Influence of systematic errors on the evaluation of the S phase portions from DNA distributions of solid tumors as shown for 328 breast carcinomas.

The portion of cells in S phase has proved to be a valuable prognostic indicator of early relapse and life expectancy, particularly in breast carcinoma. Comparisons of published data on samples of primary breast carcinoma biopsies showed that the values obtained by analyses of flow cytometric DNA distributions were generally higher than those of determinations based on the tritiated thymidine (3H-ThdR) labeling index (LI).

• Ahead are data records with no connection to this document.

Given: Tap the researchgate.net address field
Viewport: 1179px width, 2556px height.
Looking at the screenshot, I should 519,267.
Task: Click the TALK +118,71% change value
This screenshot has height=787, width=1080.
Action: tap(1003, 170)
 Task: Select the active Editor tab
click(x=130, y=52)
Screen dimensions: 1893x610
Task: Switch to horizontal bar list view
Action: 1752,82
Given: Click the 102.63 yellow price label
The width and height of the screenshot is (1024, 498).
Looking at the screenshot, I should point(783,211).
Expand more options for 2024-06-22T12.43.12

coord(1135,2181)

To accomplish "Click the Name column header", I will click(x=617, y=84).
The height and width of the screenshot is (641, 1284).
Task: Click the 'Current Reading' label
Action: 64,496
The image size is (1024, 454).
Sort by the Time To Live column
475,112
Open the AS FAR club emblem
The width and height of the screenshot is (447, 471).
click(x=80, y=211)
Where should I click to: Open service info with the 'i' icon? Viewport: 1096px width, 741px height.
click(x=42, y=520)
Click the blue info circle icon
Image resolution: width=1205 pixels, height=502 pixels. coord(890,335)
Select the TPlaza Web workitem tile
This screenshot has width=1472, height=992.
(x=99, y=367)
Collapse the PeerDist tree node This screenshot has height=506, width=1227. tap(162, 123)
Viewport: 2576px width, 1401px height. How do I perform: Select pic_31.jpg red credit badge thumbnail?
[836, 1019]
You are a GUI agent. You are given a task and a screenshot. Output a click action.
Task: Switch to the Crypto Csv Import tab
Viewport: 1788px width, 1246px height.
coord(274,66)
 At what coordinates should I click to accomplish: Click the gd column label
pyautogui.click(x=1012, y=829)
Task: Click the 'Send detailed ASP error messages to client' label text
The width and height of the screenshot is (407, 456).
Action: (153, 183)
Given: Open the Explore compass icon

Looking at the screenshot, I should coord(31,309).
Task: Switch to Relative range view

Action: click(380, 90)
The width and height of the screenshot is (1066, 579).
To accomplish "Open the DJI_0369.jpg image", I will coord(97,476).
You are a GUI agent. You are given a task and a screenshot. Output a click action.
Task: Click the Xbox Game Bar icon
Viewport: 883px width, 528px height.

Flow cytometric DNA analyses of 328 biopsy samples of primary breast carcinomas revealed that these differences could be explained by varying contributions of debris background. Since this influence is inversely proportional to the cell counts in each channel, it may cause considerable errors, particularly in the S phase channels, which normally contain the lowest counts of the DNA distributions. Two different mathematical rationales were tested in order to separate DNA distributions from the debris superimposition. No appreciable differences were found with respect to the essential results. After appropriate subtraction of the background levels, the previously reported discrepancies between cytometrically determined S phase portions and 3H-ThdR LI values disappeared, and good agreement was achieved for the comparable tumor samples of the present study. In conclusion, debris background subtractions should generally precede the DNA histogram analyses, particularly of solid tumors, in order to obtain reliable S phase values.